Chronique

L’AJAR introduit la fake news dans le Temps

Dès ce samedi, le collectif d’auteurs tient chronique dans le magazine «T»

Betty Bossi libérée après cinquante ans de séquestration. La nouvelle, improbable, sera pourtant relayée par Le Temps ce samedi. Grâce, ou à cause de l’AJAR. Le collectif de jeunes auteurs romands tient désormais une chronique dans le magazine T. «C’est un exercice intéressant, pour nous qui aimons écrire sous contrainte. Les délais sont courts et la structure doit rester la même d’une parution à l’autre», soulignent trois des membres comme un seul homme. Le groupe de vingt écrivains, onze filles pour neuf garçons de 25 à 35 ans, compose toujours en bloc.

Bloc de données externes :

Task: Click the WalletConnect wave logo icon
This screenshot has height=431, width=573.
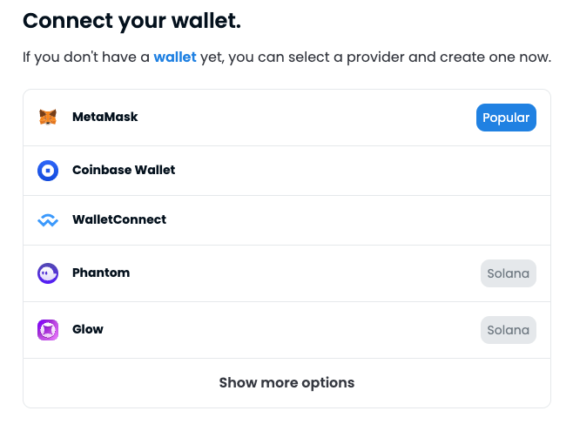Action: [x=48, y=220]
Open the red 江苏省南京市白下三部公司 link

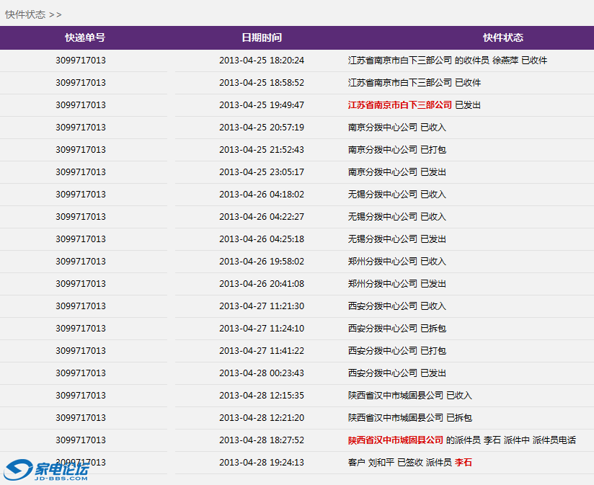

Si le premier roman Vivre près des Tilleuls (Flammarion) a été écrit à 36 mains (ils étaient dix-huit à l’époque), les chroniques du T sont rédigées par trois ou quatre personnes, sur huit participants. D’une fois à l’autre, les équipes et les méthodes changent; chacun intervient sur le premier jet libellé ou ajoute une suite aux paragraphes précédents. Seule constante: l’idée de la fake news.

Parodier le journalisme

Dans chaque édition, c’est une fausse nouvelle qui est livrée à nos lecteurs, truffée d’éléments vrais. Le style, lui, parodie gentiment celui du journaliste lambda. «Nous voulions rester en lien avec le monde de la presse. On demande à un écrivain de mentir, d’inventer alors que c’est interdit pour un journaliste. L’intérêt pour nous est de faire les deux, en mêlant des éléments de réel avec de la fiction. Cela permet, aussi, d’être un peu outrageux», se réjouissent les auteurs.

Et parmi les autres actualités du collectif, la parution des Tilleuls en allemand, accompagnée de multiples performances, une nomination au Roman des Romands, la préparation d’un nouveau livre, une écriture musicale, etc.